The cost-effectiveness study of the Kerala Diabetes Prevention program (K-DPP) by Sathish and colleagues adds evidence on how to prevent diabetes cost-effectively in India and other low- and middle-income countries (LMIC) [9]. Several features of the study are worth highlighting. The authors present a cost-effectiveness analysis of 1007 participants in the K-DPP, finding the societal cost per QALY gained was US$155, and the health system cost per QALY gained about one third of that (i.e., $US50). The corresponding estimates of cost per diabetes case prevented were almost twice as high, based on an absolute risk reduction of 2.1% that was not statistically significant. Their estimates suggest that K-DPP was cost-effective. More precisely, the uncertainty analyses suggest that 80% or more of bootstrap estimates were cost-effective and that the ICERs remained below the cost-effectiveness threshold in sensitivity analyses moving the costs and effectiveness up or down by 10–30%. Unsurprisingly for just a 2-year period, results are not sensitive to differences in discounting of costs and effects.
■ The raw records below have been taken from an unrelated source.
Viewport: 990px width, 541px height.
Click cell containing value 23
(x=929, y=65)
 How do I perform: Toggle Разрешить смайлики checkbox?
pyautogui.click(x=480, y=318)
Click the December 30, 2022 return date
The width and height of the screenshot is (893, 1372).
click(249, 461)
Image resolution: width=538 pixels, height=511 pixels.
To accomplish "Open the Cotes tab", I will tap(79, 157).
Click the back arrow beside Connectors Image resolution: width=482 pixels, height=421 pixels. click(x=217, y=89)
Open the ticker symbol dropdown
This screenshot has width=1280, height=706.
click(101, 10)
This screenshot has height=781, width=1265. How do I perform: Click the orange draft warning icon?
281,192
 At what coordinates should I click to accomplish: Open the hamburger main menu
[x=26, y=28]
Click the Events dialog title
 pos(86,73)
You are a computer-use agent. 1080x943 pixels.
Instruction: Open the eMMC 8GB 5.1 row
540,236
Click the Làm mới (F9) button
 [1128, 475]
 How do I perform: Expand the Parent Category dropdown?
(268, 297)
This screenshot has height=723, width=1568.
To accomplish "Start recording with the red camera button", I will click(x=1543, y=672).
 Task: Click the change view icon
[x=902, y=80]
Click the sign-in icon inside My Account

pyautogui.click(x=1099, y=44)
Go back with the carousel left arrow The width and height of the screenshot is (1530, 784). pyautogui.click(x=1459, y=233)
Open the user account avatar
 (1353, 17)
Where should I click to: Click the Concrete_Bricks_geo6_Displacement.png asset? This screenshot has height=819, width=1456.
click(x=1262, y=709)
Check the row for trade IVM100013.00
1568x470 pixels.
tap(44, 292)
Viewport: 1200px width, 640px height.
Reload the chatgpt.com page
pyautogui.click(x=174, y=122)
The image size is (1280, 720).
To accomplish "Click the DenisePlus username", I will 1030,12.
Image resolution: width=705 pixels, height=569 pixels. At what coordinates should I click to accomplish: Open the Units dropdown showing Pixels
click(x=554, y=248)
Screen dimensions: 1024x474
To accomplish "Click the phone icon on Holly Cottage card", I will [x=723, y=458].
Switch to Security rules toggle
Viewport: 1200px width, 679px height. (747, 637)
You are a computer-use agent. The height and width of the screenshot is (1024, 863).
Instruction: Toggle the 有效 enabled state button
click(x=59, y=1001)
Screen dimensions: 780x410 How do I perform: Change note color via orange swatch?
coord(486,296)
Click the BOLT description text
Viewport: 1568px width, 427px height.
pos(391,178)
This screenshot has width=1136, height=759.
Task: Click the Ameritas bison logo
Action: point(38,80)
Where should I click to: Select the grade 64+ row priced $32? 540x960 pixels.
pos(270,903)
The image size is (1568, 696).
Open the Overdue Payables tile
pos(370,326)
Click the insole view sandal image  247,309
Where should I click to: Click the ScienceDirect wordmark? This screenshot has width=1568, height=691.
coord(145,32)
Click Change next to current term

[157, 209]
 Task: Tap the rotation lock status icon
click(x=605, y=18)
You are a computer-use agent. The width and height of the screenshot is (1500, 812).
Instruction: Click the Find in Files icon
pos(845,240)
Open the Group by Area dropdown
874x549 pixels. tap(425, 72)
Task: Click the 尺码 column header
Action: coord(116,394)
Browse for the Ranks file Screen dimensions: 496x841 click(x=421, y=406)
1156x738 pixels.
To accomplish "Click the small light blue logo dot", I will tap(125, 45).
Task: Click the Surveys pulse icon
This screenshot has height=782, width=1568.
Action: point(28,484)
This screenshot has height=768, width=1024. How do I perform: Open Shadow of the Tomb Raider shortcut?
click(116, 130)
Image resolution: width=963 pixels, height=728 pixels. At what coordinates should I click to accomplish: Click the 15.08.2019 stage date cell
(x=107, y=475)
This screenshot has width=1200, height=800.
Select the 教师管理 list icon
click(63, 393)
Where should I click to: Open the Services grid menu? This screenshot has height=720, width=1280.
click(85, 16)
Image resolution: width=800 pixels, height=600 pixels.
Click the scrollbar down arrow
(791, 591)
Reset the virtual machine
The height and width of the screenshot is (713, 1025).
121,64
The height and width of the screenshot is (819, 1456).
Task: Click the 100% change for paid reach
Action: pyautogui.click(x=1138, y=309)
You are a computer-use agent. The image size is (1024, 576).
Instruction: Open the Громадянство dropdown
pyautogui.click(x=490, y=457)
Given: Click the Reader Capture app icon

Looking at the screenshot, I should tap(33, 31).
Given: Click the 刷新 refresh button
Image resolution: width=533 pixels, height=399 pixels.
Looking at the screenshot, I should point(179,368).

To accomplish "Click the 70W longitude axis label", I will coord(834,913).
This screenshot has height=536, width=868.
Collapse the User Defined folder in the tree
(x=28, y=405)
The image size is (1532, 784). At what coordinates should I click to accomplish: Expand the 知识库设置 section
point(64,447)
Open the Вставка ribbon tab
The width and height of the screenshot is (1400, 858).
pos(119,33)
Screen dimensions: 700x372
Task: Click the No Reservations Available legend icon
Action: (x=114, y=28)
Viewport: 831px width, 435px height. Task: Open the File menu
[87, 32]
Of course, no study is without some limitations, and the authors appropriately acknowledge a long list. Sensitivity analyses at the most extreme reduced the point estimate of effectiveness by 30%, rather than the 100% reduction that would be implied by effectiveness being statistically insignificantly different from zero. More generally, the effectiveness and cost effectiveness of interventions like the one studied are likely to be sensitive to the study population and duration. This study covers mostly poor unskilled workers in one rural sub-district of India for 2 years. Benefits of preventive care typically accumulate over time, which could increase the cost effectiveness of the intervention over a longer time horizon. On the other hand, it is unclear to what extent the effects of one-time behavior change interventions will be sustained rather than decay over time. Furthermore, different populations may have different levels of take-up of the intervention, and effectiveness, conditional on take-up, may vary across a range of factors, such as access to outside sources of the same information provided in the intervention, or baseline health status. Costs may vary across populations with different preferences and opportunity costs. There may also be economies of scale. A larger sample over a longer time horizon is needed to clarify these dimensions of cost-effectiveness.

Nevertheless, the study shows potential cost-effectiveness in “nudging” the participants towards a healthier lifestyle, through suggestive reductions in tobacco and alcohol use and waist circumference. The results highlight the importance of continued research on community-based promotion of healthy lifestyles. After all, many health conditions could be prevented if all middle-aged individuals adhered to lifestyles with high physical activity, healthy eating habits, no tobacco, limited alcohol, and adequate sleep—the risk factors targeted in K-DPP. Moreover, such health-promoting interventions complement existing policy efforts to support healthy aging [10].

Conclusions

While the analysis by Sathish and colleagues provides an excellent first step [9], future studies covering larger and more representative populations over a longer time period—as are already underway—remain important for more generalizable assessments to inform policy decisions.